RALPH LALAMA - TENOR SAX
JOHN HART - GUITAR
RICK PETRONE - BASS
JOE CORSELLO - DRUM
REVIEWS Energy Fields by Jim Santella (11-Nov-08)
An exciting band with a firm melodic grasp, Ralph Lalama's quartet pours over musical themes with emphasis, as accents fall into place with angular motion and improvised forays push forcefully. The leader's suave tenor, John Hart's sultry guitar, Rick Petrone's driving acoustic bass and drummer Joe Corsello's rhythmic thunder combine gracefully to shape each tone poem with a lyrical message. With "Indian Summer," "Blackberry Winter," "Old Folks" and "Like Someone in Love," for example, Lalama and Hart apply vocal-like phrasing that settles in comfortably.
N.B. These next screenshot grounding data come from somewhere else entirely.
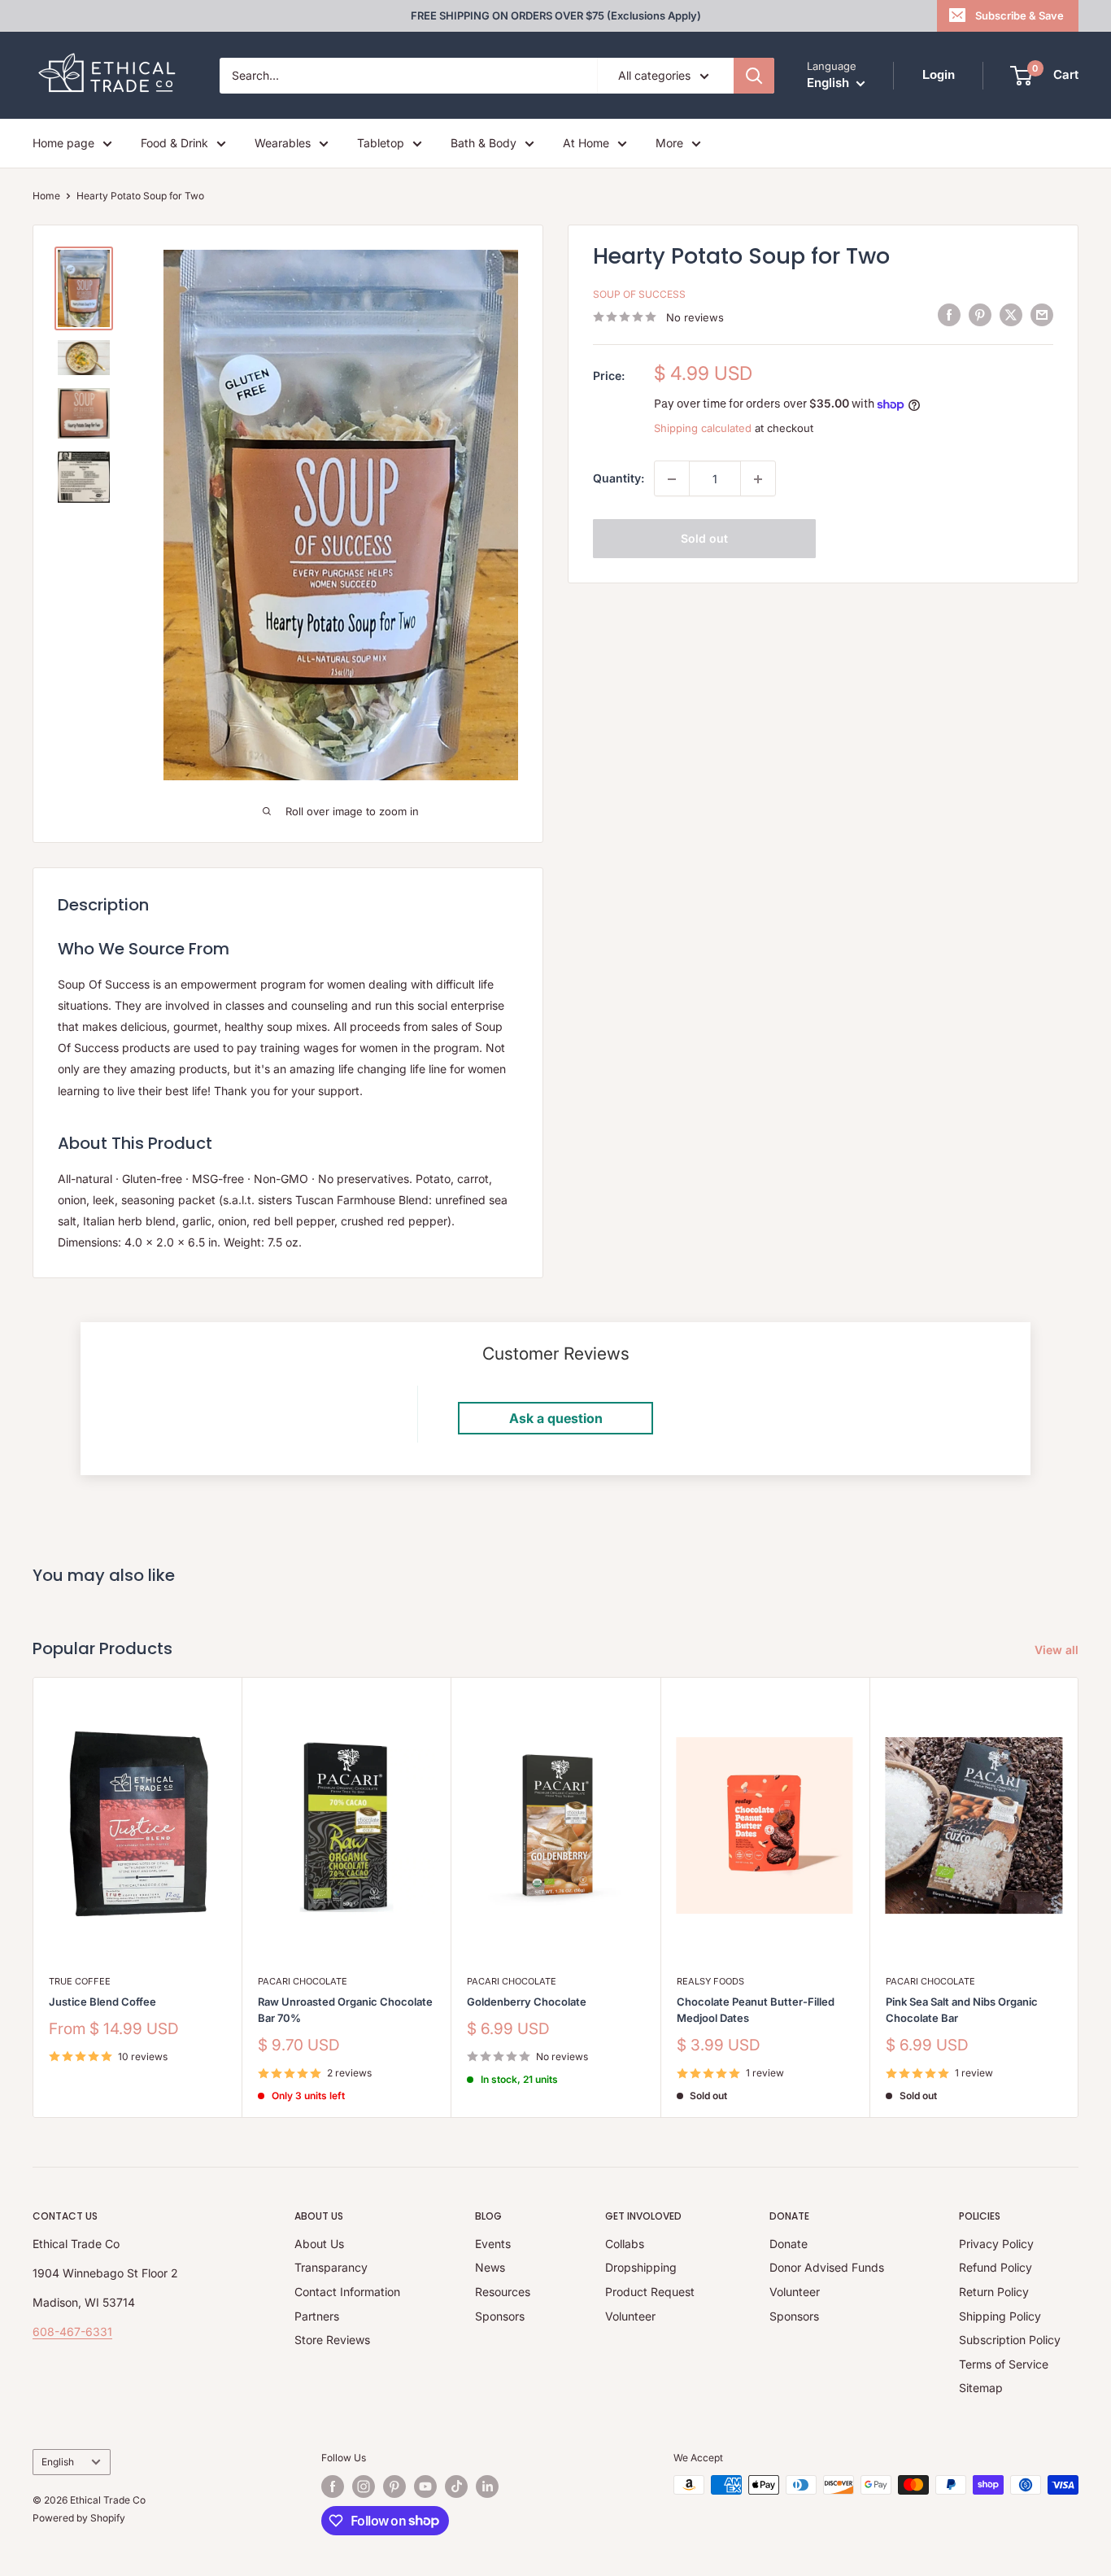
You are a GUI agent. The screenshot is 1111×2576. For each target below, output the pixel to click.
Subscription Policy (1010, 2340)
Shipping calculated (703, 427)
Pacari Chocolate (302, 1981)
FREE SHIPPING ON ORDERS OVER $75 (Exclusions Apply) (556, 15)
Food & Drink (174, 143)
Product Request (650, 2292)
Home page (63, 143)
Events (493, 2244)
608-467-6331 (72, 2331)
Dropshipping (641, 2267)
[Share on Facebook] (949, 314)
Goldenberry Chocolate (526, 2001)
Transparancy (331, 2267)
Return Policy (994, 2292)
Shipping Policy (1000, 2316)
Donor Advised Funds (826, 2267)
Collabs (624, 2244)
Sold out (704, 539)
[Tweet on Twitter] (1011, 314)
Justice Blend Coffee (102, 2001)
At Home (586, 143)
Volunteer (630, 2316)
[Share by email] (1041, 314)
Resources (502, 2292)
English (57, 2462)
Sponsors (500, 2316)
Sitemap (981, 2388)
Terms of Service (1003, 2364)
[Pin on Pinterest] (980, 314)
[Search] (754, 76)
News (490, 2267)
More (669, 143)
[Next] (1079, 1898)
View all (1058, 1650)
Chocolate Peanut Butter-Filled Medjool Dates (755, 2009)
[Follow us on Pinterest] (394, 2486)
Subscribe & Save (1019, 15)
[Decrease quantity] (672, 479)
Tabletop (380, 143)
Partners (316, 2316)
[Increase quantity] (758, 479)
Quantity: (618, 479)
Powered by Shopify (79, 2518)
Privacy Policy (996, 2244)
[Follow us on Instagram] (363, 2486)
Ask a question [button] (556, 1418)
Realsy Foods (710, 1981)
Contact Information (347, 2292)
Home (46, 196)
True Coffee (80, 1981)
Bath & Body (483, 143)
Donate (788, 2244)
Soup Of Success (639, 295)
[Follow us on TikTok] (456, 2486)
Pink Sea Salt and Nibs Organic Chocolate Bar (962, 2009)
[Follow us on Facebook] (332, 2486)
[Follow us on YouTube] (425, 2486)
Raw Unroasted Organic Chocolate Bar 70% (345, 2009)
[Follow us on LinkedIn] (487, 2486)
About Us (319, 2244)
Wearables (283, 143)
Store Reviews (332, 2340)
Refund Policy (995, 2267)
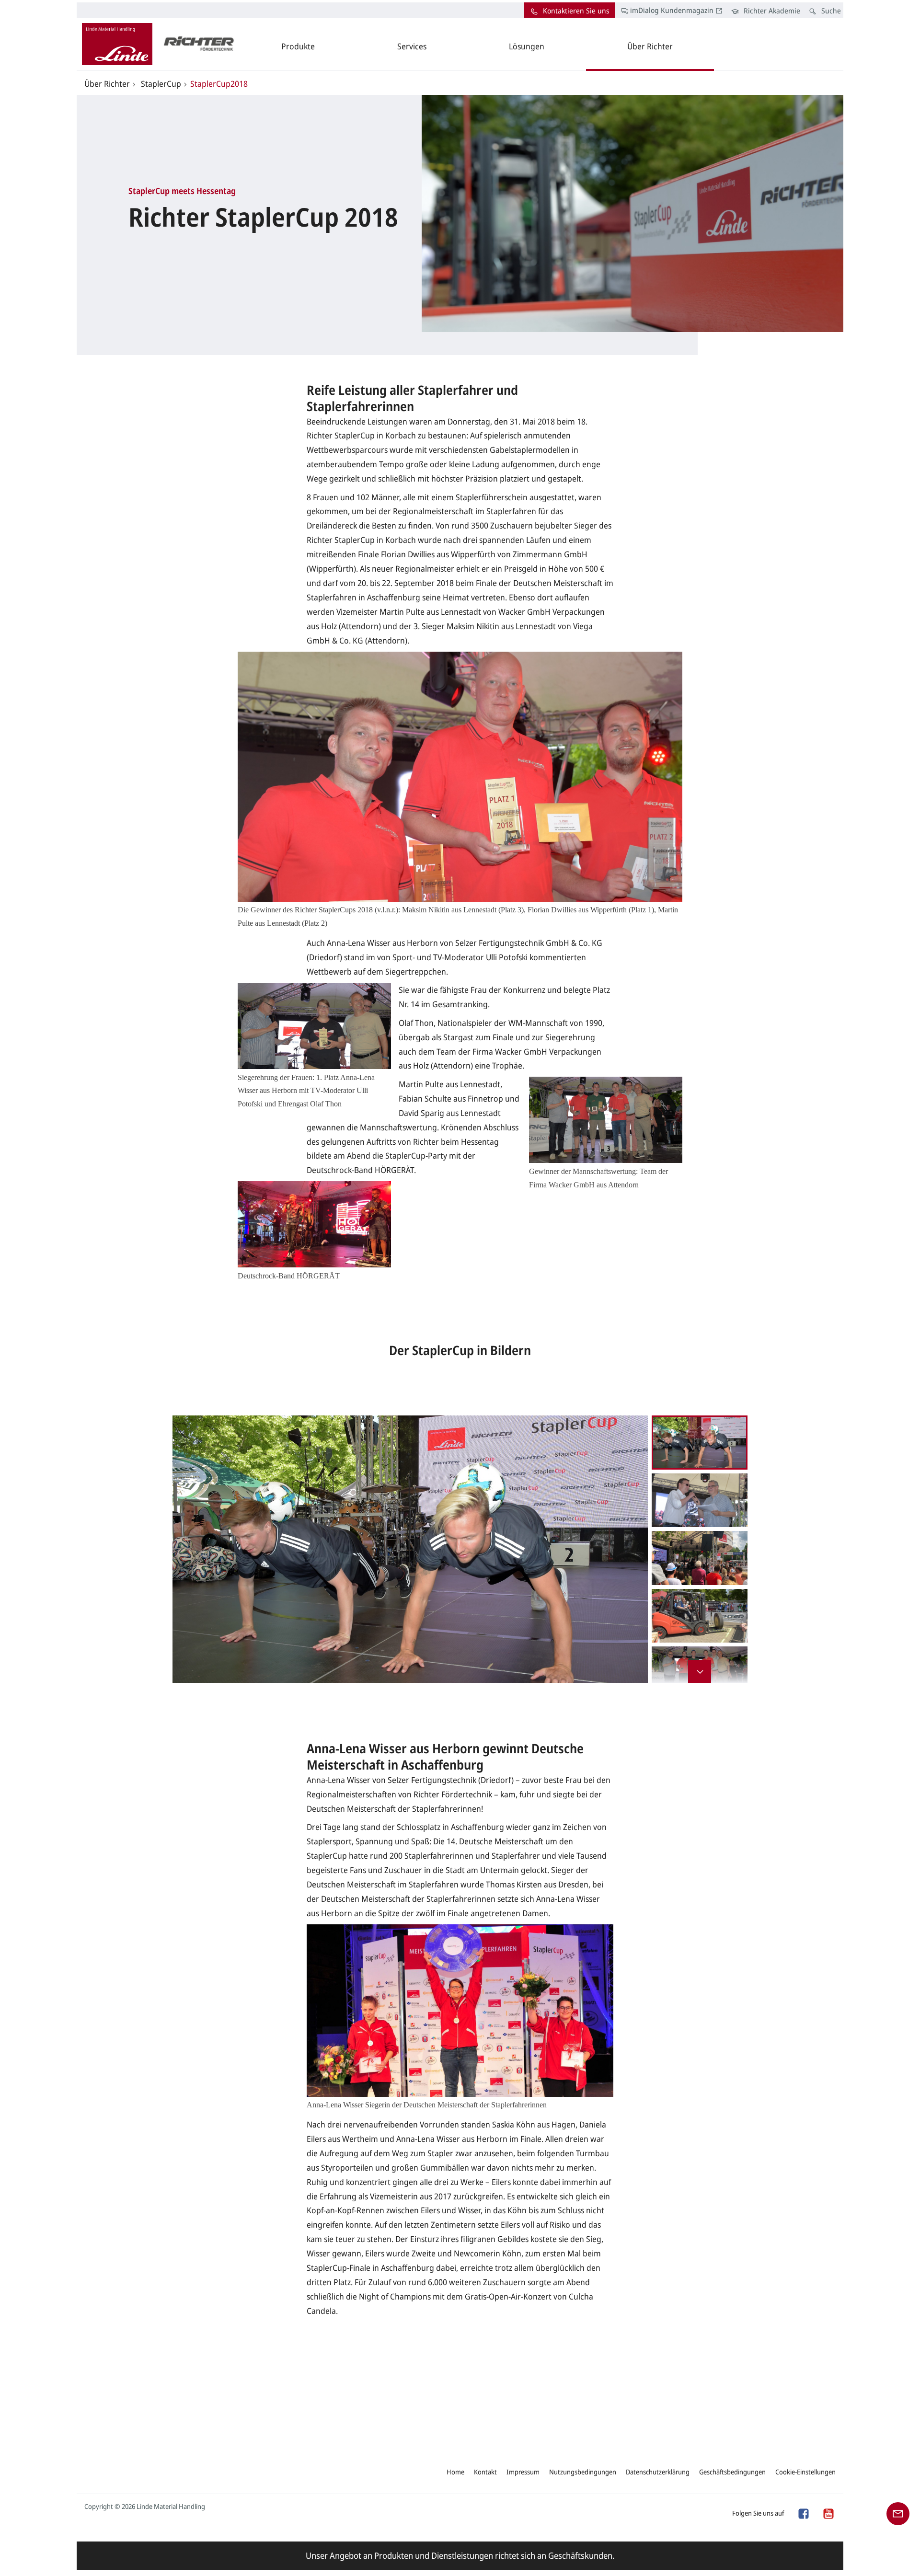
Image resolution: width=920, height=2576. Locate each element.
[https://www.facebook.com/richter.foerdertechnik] (803, 2512)
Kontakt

Although it's interpreted at a quick tempo, "Just in Time" comes with a similar impression that relies on melody for its foundation. Even Corsello's extended drum solo rises and falls with the punctuation of a lyric that is felt but not spoken.
Faster pieces such as Charlie Parker's "Buzzy" and Wayne Shorter's "United" allow the quartet room to get pumped. Here, Lalama and Hart form muscular phrases and drive the unit emphatically. Improvised madness reigns as each extends his performance beyond melodic interaction and on to creative frenzy. Well within jazz's mainstream, but feeling the freedom to turn random motion into sculpted art, Lalama and Hart light up with abandon. They push and they pull, while creating tension that later resolves with equitable harmony. The album's title draws attention to these areas where improvisation storms madly, but the unifying theme for Energy Fields remains rooted in the quartet's respect for an enjoyable melody.
Energy Fields - Ralph Lalama Quartet by Ken Dryden Tenor saxophonist Ralph Lalama is a veteran of many record dates as a sideman, though he has had relatively few opportunities to record as a leader, something that should be corrected. Energy Fields is his first session of his own for a U.S. label, where the big-toned tenorist is well accompanied by guitarist John Hart (a gifted soloist and leader who is also underrated), bassist Rick Petrone, and drummer Joe Corsello. They negotiate Woody Shaw's post-bop masterpiece "The Moontrane" with skill, as Lalama soars with his potent horn. He adds a bit of dissonance to his explosive take of Charlie Parker's blues riff "Buzzy," sharing the solo spotlight with his musicians. The slightly funky take of the ballad "Old Folks" provides a refreshing approach to this decades-old chestnut. Lalama's majestic tone in the superb arrangements of "Like Someone in Love" and the easygoing "Indian Summer" recall Dexter Gordon at the peak of his powers. The session is wrapped up with a majestic, magical rendition of Alec Wilder's neglected ballad "Blackberry Winter."